Correcting for multiple hypothesis testing

Multiple hypothesis testing was performed due to the large volume of features by controlling the false discovery rate (FDR) at level α using the linear step-up procedure introduced by Benjamini and Hochberg (BH)47,48.

Machine-learning estimation of RA status and severity

This work explored how state-of-the art machine learning (ML) models characterise the impact of RA during the daily life of participants in the 14-day weaRAble-PRO study. Multivariate modelling aimed to explore the ability of active, passive, and PRO measures to (1) distinguish RA participants from healthy controls (HC), and (2) to estimate RA disease severity: between RA participants with moderate symptoms (RA mod) and severe symptoms (RA sev) as binary classification tasks. Expansions of this analysis subsequently investigated how the in-clinic RAPID-3 assessment, a continuous measure of RA severity, could be estimated from the combination of PRO and sensor-based outcomes.

Overview of models

This analysis compared both linear and non-linear ML models to transform PRO and sensor-based outcomes to capture RA status and severity.

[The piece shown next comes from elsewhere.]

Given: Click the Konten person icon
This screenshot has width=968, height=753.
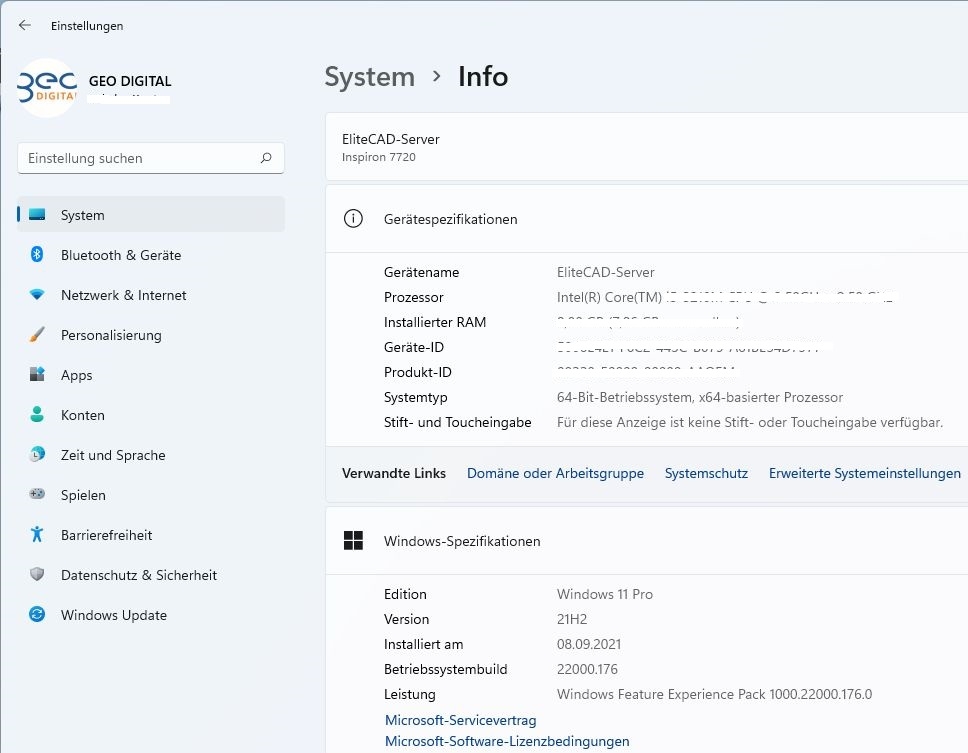Looking at the screenshot, I should click(x=37, y=415).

Regularised linear regression (LR) models, with combinations of 1 and 2 priors, such as LR-lasso (1), LR-ridge (2), and LR-elastic-net (1 +2) were compared to yield predictive, yet sparse model solutions49. Further regularisation extensions were also investigated using the sparse-group lasso (SG-lasso)—an extension of the lasso that promotes both group sparsity and within group parameter-wise (2) sparsity, through a group lasso penalty and the lasso penalty—which aims to yield a sparse set of groups and also a sparse set of covariates in each selected group50,51.

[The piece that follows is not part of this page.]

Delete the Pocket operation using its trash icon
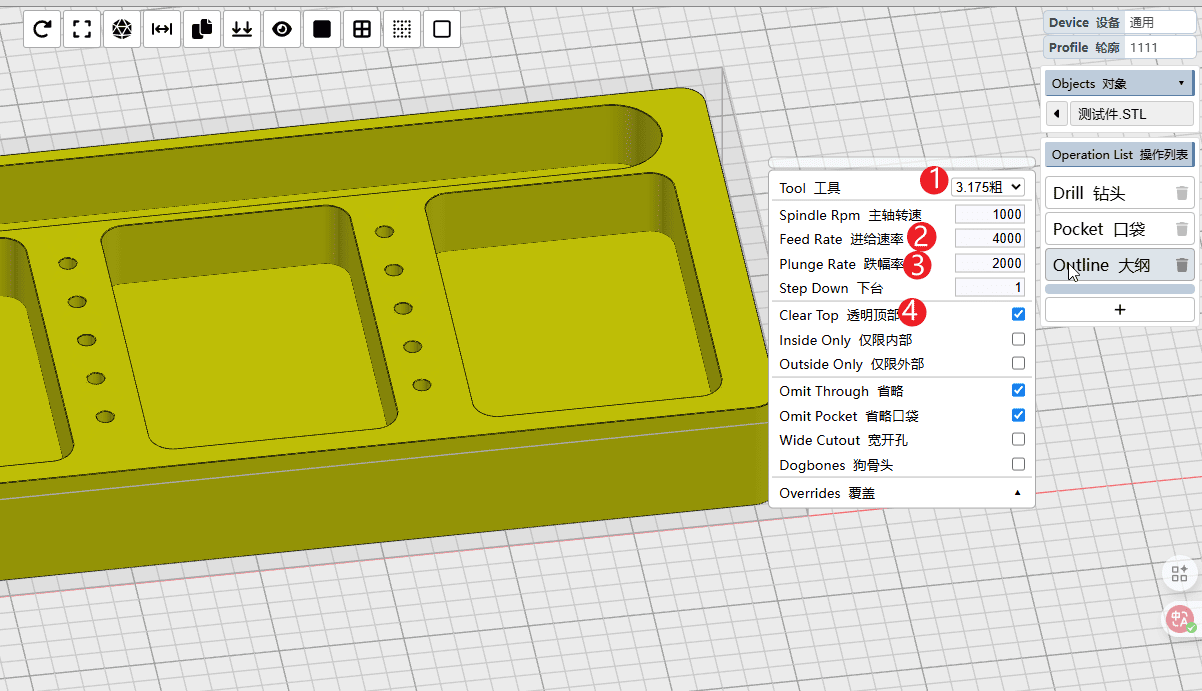This screenshot has width=1202, height=691. 1181,229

Linear regression regularised models were also compared to decision tree (DT) based non-linear models, for instance the off-the-shelf Random Forest (RF)52 and Extreme Gradient Boosted Trees (XGB)53. Both LR- and DT-based models can intrinsically perform regression or classification depending on the task required. In the LR case, classification is denoted as logistic regression (though a logit-link function). NOTE: in this analysis LR can refer to both linear regression for continuous outputs or logistic regression for classification outputs. In the DT case, the mean prediction of the individual trees creates a continuous output for regression. For further details on the models employed in this study, we refer the reader to the Supplementary Methods.

Model evaluation

To determine the generalisability of our models, a stratified subject-wise k-fold cross-validation (CV) was employed. This consisted of randomly partitioning the dataset into k=5 folds, which was stratified with equal class proportions where possible. Participant data remained independent between training, validation, and testing splits. One set was denoted the training set (in-sample), and the remaining 20% of the dataset was then denoted testing set (out-of-sample) on which predictions were made.

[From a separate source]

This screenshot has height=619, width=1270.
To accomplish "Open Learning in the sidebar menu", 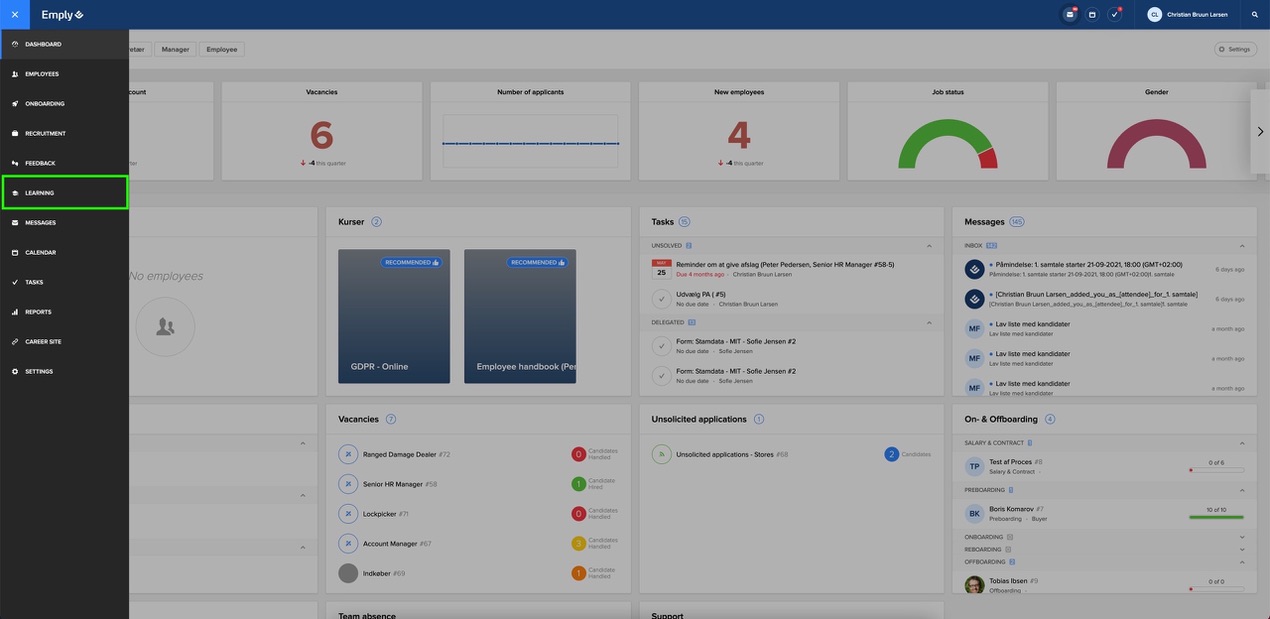I will (x=65, y=193).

Feature-wise and prediction-wise aggregation

In this work, we experimented with feature-wise and prediction-wise aggregation. In feature-wise aggregation, features were computed either as: daily feature values over the 14-day study period; the average daily feature value over a 7-day period (weekly); the average daily feature value over a 14-day period (fortnightly). Predictions could then be evaluated for each day (denoted observation-wise) or aggregated over all days through majority voting each individual prediction per subject (denoted subject-wise). For example, daily and weekly averaged features result in daily, or weekly predictions (i.e., observation-wise), which were summarised into subject-wise outcomes by majority voting over the repeated predictions.

Evaluation metrics

Multi-class classification metrics were reported as the observation-wise median and interquartile (IQR) range over one CV, as well as the subject-wise outcome for that CV, using: auroc, area under the receiver operating characteristic curve; k, Cohen’s kappa statistic54,55; F1, F1-score. The coefficient of determination, r2, the mean absolute error (MAE), and root-mean squared error (RMSE) were used to evaluate modelling the (continuous) in-clinic RAPID-3 scores56.